(Stored records)
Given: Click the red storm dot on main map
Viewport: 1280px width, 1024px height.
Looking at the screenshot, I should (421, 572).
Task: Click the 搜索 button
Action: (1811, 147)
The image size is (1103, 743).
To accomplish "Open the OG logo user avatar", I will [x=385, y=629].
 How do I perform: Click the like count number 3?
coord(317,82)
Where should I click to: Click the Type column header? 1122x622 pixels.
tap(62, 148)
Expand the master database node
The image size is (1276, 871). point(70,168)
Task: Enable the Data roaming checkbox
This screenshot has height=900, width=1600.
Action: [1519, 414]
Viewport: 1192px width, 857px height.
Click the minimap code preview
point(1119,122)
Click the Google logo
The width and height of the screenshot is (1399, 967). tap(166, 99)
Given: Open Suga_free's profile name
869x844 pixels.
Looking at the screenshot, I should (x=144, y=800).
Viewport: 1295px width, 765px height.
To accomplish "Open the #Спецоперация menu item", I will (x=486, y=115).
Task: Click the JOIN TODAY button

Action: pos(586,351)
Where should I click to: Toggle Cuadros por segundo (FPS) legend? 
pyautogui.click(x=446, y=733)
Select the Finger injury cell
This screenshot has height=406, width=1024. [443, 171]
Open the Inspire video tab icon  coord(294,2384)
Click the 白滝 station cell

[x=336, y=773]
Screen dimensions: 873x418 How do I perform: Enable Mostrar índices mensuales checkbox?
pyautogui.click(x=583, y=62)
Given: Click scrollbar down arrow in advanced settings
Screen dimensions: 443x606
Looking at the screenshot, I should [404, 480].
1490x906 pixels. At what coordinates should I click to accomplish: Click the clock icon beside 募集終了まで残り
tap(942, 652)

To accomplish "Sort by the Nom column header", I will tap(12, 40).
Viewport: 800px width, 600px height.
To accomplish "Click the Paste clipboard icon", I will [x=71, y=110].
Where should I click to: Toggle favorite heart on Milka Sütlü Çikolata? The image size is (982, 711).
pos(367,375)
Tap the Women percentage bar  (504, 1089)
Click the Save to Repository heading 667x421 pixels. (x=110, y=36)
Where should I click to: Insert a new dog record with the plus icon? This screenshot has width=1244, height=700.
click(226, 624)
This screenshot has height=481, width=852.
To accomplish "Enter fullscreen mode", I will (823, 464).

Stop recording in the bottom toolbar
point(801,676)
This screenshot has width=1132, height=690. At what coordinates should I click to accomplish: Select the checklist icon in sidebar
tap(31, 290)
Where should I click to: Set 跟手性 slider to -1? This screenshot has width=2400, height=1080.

__TASK DIRECTIONS__
Nothing may be dropped or altered; repeat every record in full.

__ANSWER__
Given: Click the red storm dot on main map
Viewport: 1280px width, 1024px height.
Looking at the screenshot, I should (421, 572).
Task: Click the 搜索 button
Action: (1811, 147)
The image size is (1103, 743).
To accomplish "Open the OG logo user avatar", I will [x=385, y=629].
 How do I perform: Click the like count number 3?
coord(317,82)
Where should I click to: Click the Type column header? 1122x622 pixels.
tap(62, 148)
Expand the master database node
The image size is (1276, 871). point(70,168)
Task: Enable the Data roaming checkbox
This screenshot has height=900, width=1600.
Action: [1519, 414]
Viewport: 1192px width, 857px height.
Click the minimap code preview
point(1119,122)
Click the Google logo
The width and height of the screenshot is (1399, 967). tap(166, 99)
Given: Open Suga_free's profile name
869x844 pixels.
Looking at the screenshot, I should (x=144, y=800).
Viewport: 1295px width, 765px height.
To accomplish "Open the #Спецоперация menu item", I will (x=486, y=115).
Task: Click the JOIN TODAY button

Action: pos(586,351)
Where should I click to: Toggle Cuadros por segundo (FPS) legend? 
pyautogui.click(x=446, y=733)
Select the Finger injury cell
This screenshot has height=406, width=1024. [443, 171]
Open the Inspire video tab icon  coord(294,2384)
Click the 白滝 station cell

[x=336, y=773]
Screen dimensions: 873x418 How do I perform: Enable Mostrar índices mensuales checkbox?
pyautogui.click(x=583, y=62)
Given: Click scrollbar down arrow in advanced settings
Screen dimensions: 443x606
Looking at the screenshot, I should [404, 480].
1490x906 pixels. At what coordinates should I click to accomplish: Click the clock icon beside 募集終了まで残り
tap(942, 652)

To accomplish "Sort by the Nom column header", I will tap(12, 40).
Viewport: 800px width, 600px height.
To accomplish "Click the Paste clipboard icon", I will [x=71, y=110].
Where should I click to: Toggle favorite heart on Milka Sütlü Çikolata? The image size is (982, 711).
pos(367,375)
Tap the Women percentage bar  (504, 1089)
Click the Save to Repository heading 667x421 pixels. (x=110, y=36)
Where should I click to: Insert a new dog record with the plus icon? This screenshot has width=1244, height=700.
click(226, 624)
This screenshot has height=481, width=852.
To accomplish "Enter fullscreen mode", I will (823, 464).

Stop recording in the bottom toolbar
point(801,676)
This screenshot has width=1132, height=690. At what coordinates should I click to accomplish: Select the checklist icon in sidebar
tap(31, 290)
Where should I click to: Set 跟手性 slider to -1? This screenshot has width=2400, height=1080.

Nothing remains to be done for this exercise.